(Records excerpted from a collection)
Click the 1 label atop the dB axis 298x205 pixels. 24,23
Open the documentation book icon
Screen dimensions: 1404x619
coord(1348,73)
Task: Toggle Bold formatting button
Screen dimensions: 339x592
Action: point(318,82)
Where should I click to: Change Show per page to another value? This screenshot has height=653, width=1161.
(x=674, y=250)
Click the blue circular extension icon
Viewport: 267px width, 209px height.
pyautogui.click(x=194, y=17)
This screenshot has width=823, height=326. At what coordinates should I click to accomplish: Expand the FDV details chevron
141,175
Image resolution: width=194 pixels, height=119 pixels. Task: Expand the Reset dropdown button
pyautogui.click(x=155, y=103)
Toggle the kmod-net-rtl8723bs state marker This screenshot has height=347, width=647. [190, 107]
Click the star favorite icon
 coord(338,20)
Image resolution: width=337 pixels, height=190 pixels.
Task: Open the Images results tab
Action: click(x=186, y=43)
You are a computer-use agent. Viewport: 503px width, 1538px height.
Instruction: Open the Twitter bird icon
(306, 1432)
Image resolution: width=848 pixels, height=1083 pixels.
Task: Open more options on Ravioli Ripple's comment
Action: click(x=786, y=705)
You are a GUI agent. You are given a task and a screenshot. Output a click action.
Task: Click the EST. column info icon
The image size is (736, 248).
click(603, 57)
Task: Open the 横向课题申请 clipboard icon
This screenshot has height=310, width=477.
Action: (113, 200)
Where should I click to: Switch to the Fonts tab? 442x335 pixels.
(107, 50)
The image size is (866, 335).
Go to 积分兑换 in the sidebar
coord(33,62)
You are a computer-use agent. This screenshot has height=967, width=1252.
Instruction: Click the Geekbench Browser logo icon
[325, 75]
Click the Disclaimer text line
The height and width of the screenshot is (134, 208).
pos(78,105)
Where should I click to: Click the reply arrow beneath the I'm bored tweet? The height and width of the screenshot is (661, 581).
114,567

• **What the exercise asks**:
Write out the lines again, starting with the line that contains "This screenshot has width=823, height=326." and ending with the line that contains "Action: click(x=786, y=705)", and switch "Reset" to "Clear". Change nothing else.

• **Answer to the problem**:
This screenshot has width=823, height=326. At what coordinates should I click to accomplish: Expand the FDV details chevron
141,175
Image resolution: width=194 pixels, height=119 pixels. Task: Expand the Clear dropdown button
pyautogui.click(x=155, y=103)
Toggle the kmod-net-rtl8723bs state marker This screenshot has height=347, width=647. [190, 107]
Click the star favorite icon
 coord(338,20)
Image resolution: width=337 pixels, height=190 pixels.
Task: Open the Images results tab
Action: click(x=186, y=43)
You are a computer-use agent. Viewport: 503px width, 1538px height.
Instruction: Open the Twitter bird icon
(306, 1432)
Image resolution: width=848 pixels, height=1083 pixels.
Task: Open more options on Ravioli Ripple's comment
Action: click(x=786, y=705)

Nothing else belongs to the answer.